_Instructions to follow:_
Copy out each of the entries below, word for word.

_Records for this task:_

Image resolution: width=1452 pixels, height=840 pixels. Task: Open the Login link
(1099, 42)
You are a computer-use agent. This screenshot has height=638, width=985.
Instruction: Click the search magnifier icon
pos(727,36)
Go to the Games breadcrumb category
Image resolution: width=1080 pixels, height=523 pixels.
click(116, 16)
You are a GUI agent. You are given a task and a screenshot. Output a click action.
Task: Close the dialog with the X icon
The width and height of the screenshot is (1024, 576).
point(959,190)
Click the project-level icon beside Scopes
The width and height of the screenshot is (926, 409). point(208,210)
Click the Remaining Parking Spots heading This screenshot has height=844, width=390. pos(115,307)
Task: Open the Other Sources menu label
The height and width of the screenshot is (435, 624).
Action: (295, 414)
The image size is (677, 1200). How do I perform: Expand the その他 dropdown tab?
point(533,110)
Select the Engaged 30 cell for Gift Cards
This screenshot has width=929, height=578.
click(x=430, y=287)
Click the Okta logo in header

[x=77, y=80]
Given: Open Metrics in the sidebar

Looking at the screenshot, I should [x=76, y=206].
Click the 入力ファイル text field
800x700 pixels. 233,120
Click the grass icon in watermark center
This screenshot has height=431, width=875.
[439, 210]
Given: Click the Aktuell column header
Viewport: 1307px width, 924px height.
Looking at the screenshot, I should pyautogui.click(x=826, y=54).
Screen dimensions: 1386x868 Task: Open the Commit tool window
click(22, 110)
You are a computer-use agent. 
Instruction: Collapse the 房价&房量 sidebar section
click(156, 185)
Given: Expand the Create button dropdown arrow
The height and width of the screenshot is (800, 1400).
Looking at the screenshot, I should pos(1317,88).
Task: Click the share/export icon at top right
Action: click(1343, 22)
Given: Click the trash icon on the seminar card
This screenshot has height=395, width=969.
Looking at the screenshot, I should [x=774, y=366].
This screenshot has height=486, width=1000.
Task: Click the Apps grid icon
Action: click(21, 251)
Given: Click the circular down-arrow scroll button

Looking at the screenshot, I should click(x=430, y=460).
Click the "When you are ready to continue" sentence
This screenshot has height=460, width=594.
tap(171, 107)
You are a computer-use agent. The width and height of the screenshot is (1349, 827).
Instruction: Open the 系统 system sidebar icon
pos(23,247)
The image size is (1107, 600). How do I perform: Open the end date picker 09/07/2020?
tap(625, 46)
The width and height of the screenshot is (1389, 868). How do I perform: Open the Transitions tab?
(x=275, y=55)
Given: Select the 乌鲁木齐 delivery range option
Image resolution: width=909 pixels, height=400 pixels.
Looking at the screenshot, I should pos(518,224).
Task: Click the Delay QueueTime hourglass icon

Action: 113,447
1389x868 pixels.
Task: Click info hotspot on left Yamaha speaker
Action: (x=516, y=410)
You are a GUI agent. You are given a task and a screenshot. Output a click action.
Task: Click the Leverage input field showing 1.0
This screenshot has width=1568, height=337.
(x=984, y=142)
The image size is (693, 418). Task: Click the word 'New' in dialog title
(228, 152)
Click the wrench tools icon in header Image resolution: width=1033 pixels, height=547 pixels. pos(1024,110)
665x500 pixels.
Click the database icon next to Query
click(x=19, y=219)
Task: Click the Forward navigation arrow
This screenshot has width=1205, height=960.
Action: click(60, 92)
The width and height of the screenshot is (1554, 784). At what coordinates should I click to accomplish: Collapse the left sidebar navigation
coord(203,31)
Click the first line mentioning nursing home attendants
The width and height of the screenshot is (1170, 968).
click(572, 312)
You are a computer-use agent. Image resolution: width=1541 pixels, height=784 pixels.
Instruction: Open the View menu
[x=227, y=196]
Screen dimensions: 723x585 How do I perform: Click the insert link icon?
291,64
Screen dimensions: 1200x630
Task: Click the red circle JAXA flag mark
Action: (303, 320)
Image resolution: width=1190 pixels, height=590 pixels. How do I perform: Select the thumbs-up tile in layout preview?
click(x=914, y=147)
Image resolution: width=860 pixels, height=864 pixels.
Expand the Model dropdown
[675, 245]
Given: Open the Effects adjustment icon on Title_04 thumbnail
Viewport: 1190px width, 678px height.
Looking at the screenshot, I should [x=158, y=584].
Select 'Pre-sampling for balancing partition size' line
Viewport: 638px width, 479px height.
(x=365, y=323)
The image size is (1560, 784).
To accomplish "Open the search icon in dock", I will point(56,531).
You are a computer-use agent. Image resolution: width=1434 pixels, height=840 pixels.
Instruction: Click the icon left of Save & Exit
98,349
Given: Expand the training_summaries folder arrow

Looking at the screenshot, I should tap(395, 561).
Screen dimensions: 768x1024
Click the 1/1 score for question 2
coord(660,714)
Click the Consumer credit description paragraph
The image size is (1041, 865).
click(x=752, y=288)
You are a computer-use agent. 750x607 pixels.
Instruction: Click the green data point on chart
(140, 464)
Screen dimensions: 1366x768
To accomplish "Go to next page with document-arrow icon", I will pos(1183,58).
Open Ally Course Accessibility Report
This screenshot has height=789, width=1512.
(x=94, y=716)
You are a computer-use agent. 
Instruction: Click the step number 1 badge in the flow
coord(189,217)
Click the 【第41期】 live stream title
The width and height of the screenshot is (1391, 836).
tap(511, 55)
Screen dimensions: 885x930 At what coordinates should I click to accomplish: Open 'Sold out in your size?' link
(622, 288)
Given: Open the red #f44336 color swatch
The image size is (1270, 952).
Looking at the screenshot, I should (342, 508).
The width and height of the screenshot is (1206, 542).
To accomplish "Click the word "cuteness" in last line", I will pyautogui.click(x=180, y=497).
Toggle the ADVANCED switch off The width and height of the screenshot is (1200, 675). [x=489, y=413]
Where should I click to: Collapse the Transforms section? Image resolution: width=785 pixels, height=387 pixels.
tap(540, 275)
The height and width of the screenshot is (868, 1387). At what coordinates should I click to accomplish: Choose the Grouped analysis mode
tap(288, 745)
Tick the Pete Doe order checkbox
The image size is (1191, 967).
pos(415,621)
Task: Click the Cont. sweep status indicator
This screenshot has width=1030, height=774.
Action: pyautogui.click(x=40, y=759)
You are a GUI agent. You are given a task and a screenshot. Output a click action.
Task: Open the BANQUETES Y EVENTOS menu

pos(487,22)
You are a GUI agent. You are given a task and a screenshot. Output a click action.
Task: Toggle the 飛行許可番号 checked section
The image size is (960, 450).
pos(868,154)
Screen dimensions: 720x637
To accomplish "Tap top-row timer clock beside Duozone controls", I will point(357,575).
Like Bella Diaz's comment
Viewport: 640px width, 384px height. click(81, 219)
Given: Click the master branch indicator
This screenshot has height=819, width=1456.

_Solution for this problem:_
Image resolution: width=1452 pixels, height=840 pixels. Task: Open the Login link
(1099, 42)
You are a computer-use agent. This screenshot has height=638, width=985.
Instruction: Click the search magnifier icon
pos(727,36)
Go to the Games breadcrumb category
Image resolution: width=1080 pixels, height=523 pixels.
click(116, 16)
You are a GUI agent. You are given a task and a screenshot. Output a click action.
Task: Close the dialog with the X icon
The width and height of the screenshot is (1024, 576).
point(959,190)
Click the project-level icon beside Scopes
The width and height of the screenshot is (926, 409). point(208,210)
Click the Remaining Parking Spots heading This screenshot has height=844, width=390. pos(115,307)
Task: Open the Other Sources menu label
The height and width of the screenshot is (435, 624).
Action: (295, 414)
The image size is (677, 1200). How do I perform: Expand the その他 dropdown tab?
point(533,110)
Select the Engaged 30 cell for Gift Cards
This screenshot has width=929, height=578.
click(x=430, y=287)
Click the Okta logo in header

[x=77, y=80]
Given: Open Metrics in the sidebar

Looking at the screenshot, I should [x=76, y=206].
Click the 入力ファイル text field
800x700 pixels. 233,120
Click the grass icon in watermark center
This screenshot has height=431, width=875.
[439, 210]
Given: Click the Aktuell column header
Viewport: 1307px width, 924px height.
Looking at the screenshot, I should pyautogui.click(x=826, y=54).
Screen dimensions: 1386x868 Task: Open the Commit tool window
click(22, 110)
You are a computer-use agent. 
Instruction: Collapse the 房价&房量 sidebar section
click(156, 185)
Given: Expand the Create button dropdown arrow
The height and width of the screenshot is (800, 1400).
Looking at the screenshot, I should pos(1317,88).
Task: Click the share/export icon at top right
Action: click(1343, 22)
Given: Click the trash icon on the seminar card
This screenshot has height=395, width=969.
Looking at the screenshot, I should [x=774, y=366].
This screenshot has height=486, width=1000.
Task: Click the Apps grid icon
Action: click(21, 251)
Given: Click the circular down-arrow scroll button

Looking at the screenshot, I should click(x=430, y=460).
Click the "When you are ready to continue" sentence
This screenshot has height=460, width=594.
tap(171, 107)
You are a computer-use agent. The width and height of the screenshot is (1349, 827).
Instruction: Open the 系统 system sidebar icon
pos(23,247)
The image size is (1107, 600). How do I perform: Open the end date picker 09/07/2020?
tap(625, 46)
The width and height of the screenshot is (1389, 868). How do I perform: Open the Transitions tab?
(x=275, y=55)
Given: Select the 乌鲁木齐 delivery range option
Image resolution: width=909 pixels, height=400 pixels.
Looking at the screenshot, I should pos(518,224).
Task: Click the Delay QueueTime hourglass icon

Action: 113,447
1389x868 pixels.
Task: Click info hotspot on left Yamaha speaker
Action: (x=516, y=410)
You are a GUI agent. You are given a task and a screenshot. Output a click action.
Task: Click the Leverage input field showing 1.0
This screenshot has width=1568, height=337.
(x=984, y=142)
The image size is (693, 418). Task: Click the word 'New' in dialog title
(228, 152)
Click the wrench tools icon in header Image resolution: width=1033 pixels, height=547 pixels. pos(1024,110)
665x500 pixels.
Click the database icon next to Query
click(x=19, y=219)
Task: Click the Forward navigation arrow
This screenshot has width=1205, height=960.
Action: click(60, 92)
The width and height of the screenshot is (1554, 784). At what coordinates should I click to accomplish: Collapse the left sidebar navigation
coord(203,31)
Click the first line mentioning nursing home attendants
The width and height of the screenshot is (1170, 968).
click(572, 312)
You are a computer-use agent. Image resolution: width=1541 pixels, height=784 pixels.
Instruction: Open the View menu
[x=227, y=196]
Screen dimensions: 723x585 How do I perform: Click the insert link icon?
291,64
Screen dimensions: 1200x630
Task: Click the red circle JAXA flag mark
Action: (303, 320)
Image resolution: width=1190 pixels, height=590 pixels. How do I perform: Select the thumbs-up tile in layout preview?
click(x=914, y=147)
Image resolution: width=860 pixels, height=864 pixels.
Expand the Model dropdown
[675, 245]
Given: Open the Effects adjustment icon on Title_04 thumbnail
Viewport: 1190px width, 678px height.
Looking at the screenshot, I should [x=158, y=584].
Select 'Pre-sampling for balancing partition size' line
Viewport: 638px width, 479px height.
(x=365, y=323)
The image size is (1560, 784).
To accomplish "Open the search icon in dock", I will point(56,531).
You are a computer-use agent. Image resolution: width=1434 pixels, height=840 pixels.
Instruction: Click the icon left of Save & Exit
98,349
Given: Expand the training_summaries folder arrow

Looking at the screenshot, I should tap(395, 561).
Screen dimensions: 768x1024
Click the 1/1 score for question 2
coord(660,714)
Click the Consumer credit description paragraph
The image size is (1041, 865).
click(x=752, y=288)
You are a computer-use agent. 750x607 pixels.
Instruction: Click the green data point on chart
(140, 464)
Screen dimensions: 1366x768
To accomplish "Go to next page with document-arrow icon", I will pos(1183,58).
Open Ally Course Accessibility Report
This screenshot has height=789, width=1512.
(x=94, y=716)
You are a computer-use agent. 
Instruction: Click the step number 1 badge in the flow
coord(189,217)
Click the 【第41期】 live stream title
The width and height of the screenshot is (1391, 836).
tap(511, 55)
Screen dimensions: 885x930 At what coordinates should I click to accomplish: Open 'Sold out in your size?' link
(622, 288)
Given: Open the red #f44336 color swatch
The image size is (1270, 952).
Looking at the screenshot, I should (342, 508).
The width and height of the screenshot is (1206, 542).
To accomplish "Click the word "cuteness" in last line", I will pyautogui.click(x=180, y=497).
Toggle the ADVANCED switch off The width and height of the screenshot is (1200, 675). [x=489, y=413]
Where should I click to: Collapse the Transforms section? Image resolution: width=785 pixels, height=387 pixels.
tap(540, 275)
The height and width of the screenshot is (868, 1387). At what coordinates should I click to accomplish: Choose the Grouped analysis mode
tap(288, 745)
Tick the Pete Doe order checkbox
The image size is (1191, 967).
pos(415,621)
Task: Click the Cont. sweep status indicator
This screenshot has width=1030, height=774.
Action: pyautogui.click(x=40, y=759)
You are a GUI agent. You are given a task and a screenshot. Output a click action.
Task: Open the BANQUETES Y EVENTOS menu

pos(487,22)
You are a GUI agent. You are given a task and a screenshot. Output a click action.
Task: Toggle the 飛行許可番号 checked section
The image size is (960, 450).
pos(868,154)
Screen dimensions: 720x637
To accomplish "Tap top-row timer clock beside Duozone controls", I will point(357,575).
Like Bella Diaz's comment
Viewport: 640px width, 384px height. click(81, 219)
Given: Click the master branch indicator
This screenshot has height=819, width=1456.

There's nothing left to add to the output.